Ms. Luo’s fears are not unfounded; similar tragedies have already occurred. Feng Siyu, a young scholar who graduated from Amherst College in the United States, is one cautionary example. She visited the Center for Folklore Studies at Xinjiang University in 2017, and collaborated with the center’s director, the renowned anthropologist Rahile Dawut, on research into Uyghur folk culture. However, Rahile Dawut was arrested in December 2017 and sentenced to life imprisonment the following year. Feng Siyu was also suddenly arrested in 2018 and ultimately sentenced to 15 years in prison.
Now, efforts from Pulitzer Prize winners, filmmakers, Uyghur leaders, and human rights activists are attempting to build a “protective wall” to block ICE’s deportation process, in order to protect Guan Heng and secure his freedom.

Guan Heng in Taiwan in 2019
On October 20, 2025, in a New York State prison, Guan Heng, dressed in prison garb, awaited his December immigration hearing. When the author of this article connected with him on the phone and told him that the video he risked his life to film was key evidence supporting Pulitzer Prize-winning reporting, he sounded quite surprised.
He said he didn’t regret what he had done. Having gone through all of this, he was even more convinced that what he did was “right.”
“Because I am now personally experiencing the taste of losing my freedom, I can better understand the feelings of those in concentration camps,” he said in a phone call from prison. “I need help from the outside world now, and so do they.
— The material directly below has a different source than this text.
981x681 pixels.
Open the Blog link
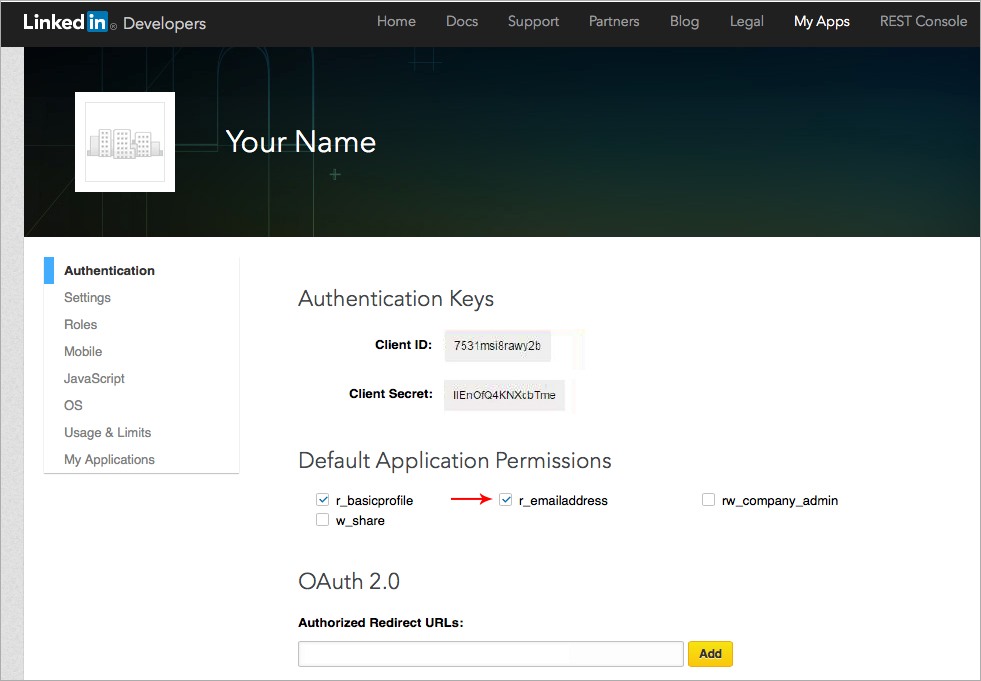pyautogui.click(x=684, y=22)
So, I still believe I did the right thing back then.”
“I think this is a huge, unchecked, and uncontrolled crime being committed by the Chinese government,” he added. “It has caused countless families the pain of separation and loss of freedom. So, even now, I remain firmly opposed to everything the Chinese government is doing in Xinjiang.”
But as an “illegal immigrant” who has already lost his freedom, his only hope now lies in emergency assistance from lawyers, journalists, and human rights organizations in the outside world.
On December 15th, Guan Heng’s asylum hearing will be held in New York. His fate hangs in the balance, depending on one question: will the free world he ran towards no matter the cost ultimately choose to protect him, or will it send him back to the homeland where he risked his life to expose its dark secrets, and ultimately fled for the sake of freedom and justice?